[Data for processing]:
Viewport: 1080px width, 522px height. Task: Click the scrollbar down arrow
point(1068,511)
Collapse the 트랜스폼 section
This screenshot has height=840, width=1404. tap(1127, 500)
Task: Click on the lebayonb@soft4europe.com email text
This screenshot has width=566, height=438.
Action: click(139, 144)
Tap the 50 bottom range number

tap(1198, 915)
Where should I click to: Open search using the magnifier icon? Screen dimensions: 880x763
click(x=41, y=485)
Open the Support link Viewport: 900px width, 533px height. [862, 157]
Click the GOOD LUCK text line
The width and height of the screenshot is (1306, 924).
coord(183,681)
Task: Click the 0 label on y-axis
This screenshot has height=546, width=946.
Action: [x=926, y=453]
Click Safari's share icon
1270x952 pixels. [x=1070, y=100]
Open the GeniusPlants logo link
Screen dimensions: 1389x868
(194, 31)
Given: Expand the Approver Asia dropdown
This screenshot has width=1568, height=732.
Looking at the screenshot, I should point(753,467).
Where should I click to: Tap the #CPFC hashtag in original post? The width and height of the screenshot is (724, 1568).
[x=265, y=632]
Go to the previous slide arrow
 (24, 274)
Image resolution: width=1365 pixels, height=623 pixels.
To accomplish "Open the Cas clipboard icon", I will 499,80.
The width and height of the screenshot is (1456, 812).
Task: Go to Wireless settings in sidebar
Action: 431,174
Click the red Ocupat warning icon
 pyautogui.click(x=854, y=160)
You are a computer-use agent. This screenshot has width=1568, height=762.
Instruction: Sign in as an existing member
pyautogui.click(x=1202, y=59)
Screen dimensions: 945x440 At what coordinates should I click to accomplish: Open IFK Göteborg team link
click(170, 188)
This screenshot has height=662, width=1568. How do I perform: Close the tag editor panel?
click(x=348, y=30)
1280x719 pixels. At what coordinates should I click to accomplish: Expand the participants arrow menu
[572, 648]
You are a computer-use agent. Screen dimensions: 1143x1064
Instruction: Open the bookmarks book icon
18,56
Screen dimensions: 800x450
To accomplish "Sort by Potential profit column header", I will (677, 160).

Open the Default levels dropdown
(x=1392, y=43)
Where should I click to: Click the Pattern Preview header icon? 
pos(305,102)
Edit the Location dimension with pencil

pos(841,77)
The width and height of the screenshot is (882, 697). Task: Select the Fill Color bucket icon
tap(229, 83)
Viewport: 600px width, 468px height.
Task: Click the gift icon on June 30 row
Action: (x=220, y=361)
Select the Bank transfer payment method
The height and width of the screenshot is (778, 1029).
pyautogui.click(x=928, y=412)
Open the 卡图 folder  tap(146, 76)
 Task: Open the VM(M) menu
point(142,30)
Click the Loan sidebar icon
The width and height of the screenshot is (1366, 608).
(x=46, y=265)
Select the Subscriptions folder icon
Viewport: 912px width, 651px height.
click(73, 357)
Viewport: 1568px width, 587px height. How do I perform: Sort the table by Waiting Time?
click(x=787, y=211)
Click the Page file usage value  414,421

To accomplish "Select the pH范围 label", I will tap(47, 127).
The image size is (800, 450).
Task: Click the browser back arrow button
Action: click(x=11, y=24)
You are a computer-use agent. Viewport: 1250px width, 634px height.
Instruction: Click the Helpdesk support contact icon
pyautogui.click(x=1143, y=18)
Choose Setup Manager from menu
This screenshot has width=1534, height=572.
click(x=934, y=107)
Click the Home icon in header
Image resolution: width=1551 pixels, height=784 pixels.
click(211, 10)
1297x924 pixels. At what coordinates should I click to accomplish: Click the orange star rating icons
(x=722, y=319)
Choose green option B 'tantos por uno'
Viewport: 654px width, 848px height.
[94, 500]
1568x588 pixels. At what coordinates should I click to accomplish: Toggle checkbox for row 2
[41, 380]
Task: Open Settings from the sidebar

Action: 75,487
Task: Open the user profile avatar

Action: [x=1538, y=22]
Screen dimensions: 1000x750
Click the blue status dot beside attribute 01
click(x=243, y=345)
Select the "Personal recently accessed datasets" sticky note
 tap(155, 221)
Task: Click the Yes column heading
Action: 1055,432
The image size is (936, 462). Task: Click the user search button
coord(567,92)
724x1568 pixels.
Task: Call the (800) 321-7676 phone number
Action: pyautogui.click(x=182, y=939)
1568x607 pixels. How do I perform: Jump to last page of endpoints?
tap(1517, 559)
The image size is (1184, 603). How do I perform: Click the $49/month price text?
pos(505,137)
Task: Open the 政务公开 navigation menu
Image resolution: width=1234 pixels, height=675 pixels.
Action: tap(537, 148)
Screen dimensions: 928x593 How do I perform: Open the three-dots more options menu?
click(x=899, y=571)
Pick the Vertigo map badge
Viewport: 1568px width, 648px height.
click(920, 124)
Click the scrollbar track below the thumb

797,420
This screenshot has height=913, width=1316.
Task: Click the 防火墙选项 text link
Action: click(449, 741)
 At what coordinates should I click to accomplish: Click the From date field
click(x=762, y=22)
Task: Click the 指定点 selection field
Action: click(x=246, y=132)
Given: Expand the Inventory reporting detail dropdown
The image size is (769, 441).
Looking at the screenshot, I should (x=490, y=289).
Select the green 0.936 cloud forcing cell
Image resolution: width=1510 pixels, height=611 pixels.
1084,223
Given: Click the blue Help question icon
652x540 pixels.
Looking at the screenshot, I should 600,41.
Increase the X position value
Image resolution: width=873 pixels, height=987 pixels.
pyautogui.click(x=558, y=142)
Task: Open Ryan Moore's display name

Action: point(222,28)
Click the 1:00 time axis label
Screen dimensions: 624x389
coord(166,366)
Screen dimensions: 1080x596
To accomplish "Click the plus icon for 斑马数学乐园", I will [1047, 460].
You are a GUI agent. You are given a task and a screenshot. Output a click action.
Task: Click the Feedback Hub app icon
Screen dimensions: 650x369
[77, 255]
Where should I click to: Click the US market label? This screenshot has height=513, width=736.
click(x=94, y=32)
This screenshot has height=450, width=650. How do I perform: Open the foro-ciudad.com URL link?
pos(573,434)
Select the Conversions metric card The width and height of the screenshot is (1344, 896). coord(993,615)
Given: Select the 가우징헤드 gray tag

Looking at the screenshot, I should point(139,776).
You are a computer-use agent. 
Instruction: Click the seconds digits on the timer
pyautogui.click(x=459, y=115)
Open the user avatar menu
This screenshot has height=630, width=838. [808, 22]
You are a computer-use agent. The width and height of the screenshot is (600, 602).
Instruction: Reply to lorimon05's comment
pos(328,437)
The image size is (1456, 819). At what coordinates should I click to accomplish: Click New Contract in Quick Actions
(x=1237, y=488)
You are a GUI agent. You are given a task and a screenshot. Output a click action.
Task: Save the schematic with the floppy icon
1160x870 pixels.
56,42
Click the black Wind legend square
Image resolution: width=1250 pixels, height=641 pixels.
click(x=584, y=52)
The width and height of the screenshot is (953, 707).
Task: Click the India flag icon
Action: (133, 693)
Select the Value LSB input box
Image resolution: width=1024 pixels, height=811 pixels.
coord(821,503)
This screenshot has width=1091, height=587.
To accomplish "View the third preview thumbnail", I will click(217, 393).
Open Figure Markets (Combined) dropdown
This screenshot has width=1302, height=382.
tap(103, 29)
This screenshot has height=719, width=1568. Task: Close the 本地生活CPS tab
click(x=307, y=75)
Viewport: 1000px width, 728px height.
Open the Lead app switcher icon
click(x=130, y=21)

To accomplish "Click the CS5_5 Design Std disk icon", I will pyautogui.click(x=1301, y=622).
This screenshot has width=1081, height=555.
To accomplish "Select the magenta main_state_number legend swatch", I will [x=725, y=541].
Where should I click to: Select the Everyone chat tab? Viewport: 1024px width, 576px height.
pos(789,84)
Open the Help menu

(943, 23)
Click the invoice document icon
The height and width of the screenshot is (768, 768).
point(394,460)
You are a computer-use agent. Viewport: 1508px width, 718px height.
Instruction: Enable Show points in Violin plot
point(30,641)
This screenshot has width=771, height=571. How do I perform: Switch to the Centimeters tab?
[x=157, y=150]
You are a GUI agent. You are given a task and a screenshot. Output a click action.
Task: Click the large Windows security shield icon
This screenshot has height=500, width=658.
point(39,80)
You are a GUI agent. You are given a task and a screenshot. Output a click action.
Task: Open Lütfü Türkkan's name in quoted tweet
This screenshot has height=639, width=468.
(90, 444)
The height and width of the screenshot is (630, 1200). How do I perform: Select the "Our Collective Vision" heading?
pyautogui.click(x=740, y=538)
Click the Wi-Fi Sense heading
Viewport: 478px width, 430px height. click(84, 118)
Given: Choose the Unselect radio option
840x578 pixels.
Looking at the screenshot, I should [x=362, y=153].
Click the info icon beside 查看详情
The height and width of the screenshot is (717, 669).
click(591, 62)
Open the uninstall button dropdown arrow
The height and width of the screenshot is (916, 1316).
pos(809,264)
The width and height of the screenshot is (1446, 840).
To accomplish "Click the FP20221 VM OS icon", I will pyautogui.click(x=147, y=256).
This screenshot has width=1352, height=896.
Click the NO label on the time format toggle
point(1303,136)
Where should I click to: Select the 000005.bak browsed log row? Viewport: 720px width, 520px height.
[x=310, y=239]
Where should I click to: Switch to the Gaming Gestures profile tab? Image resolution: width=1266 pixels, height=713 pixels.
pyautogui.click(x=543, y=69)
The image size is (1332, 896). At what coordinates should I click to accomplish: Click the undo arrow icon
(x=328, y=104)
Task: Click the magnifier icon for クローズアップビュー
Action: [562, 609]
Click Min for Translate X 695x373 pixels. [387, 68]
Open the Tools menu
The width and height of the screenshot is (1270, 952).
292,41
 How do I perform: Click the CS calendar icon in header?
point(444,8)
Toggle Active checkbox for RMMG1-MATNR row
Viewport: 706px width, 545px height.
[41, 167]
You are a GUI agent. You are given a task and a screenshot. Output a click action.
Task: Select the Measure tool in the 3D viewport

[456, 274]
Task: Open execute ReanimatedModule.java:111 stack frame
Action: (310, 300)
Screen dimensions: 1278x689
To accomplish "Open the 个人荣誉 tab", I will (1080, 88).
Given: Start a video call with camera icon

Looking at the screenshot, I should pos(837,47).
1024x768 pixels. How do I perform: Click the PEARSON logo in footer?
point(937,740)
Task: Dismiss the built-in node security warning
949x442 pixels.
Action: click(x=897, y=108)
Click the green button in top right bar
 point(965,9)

[Your objective]: Reproduce the rows above unchanged, starting with the line that contains "Screen dimensions: 1080x596" and continuing through the line that contains "pos(573,434)".

[Answer to the exercise]:
Screen dimensions: 1080x596
To accomplish "Click the plus icon for 斑马数学乐园", I will [1047, 460].
You are a GUI agent. You are given a task and a screenshot. Output a click action.
Task: Click the Feedback Hub app icon
Screen dimensions: 650x369
[77, 255]
Where should I click to: Click the US market label? This screenshot has height=513, width=736.
click(x=94, y=32)
This screenshot has height=450, width=650. How do I perform: Open the foro-ciudad.com URL link?
pos(573,434)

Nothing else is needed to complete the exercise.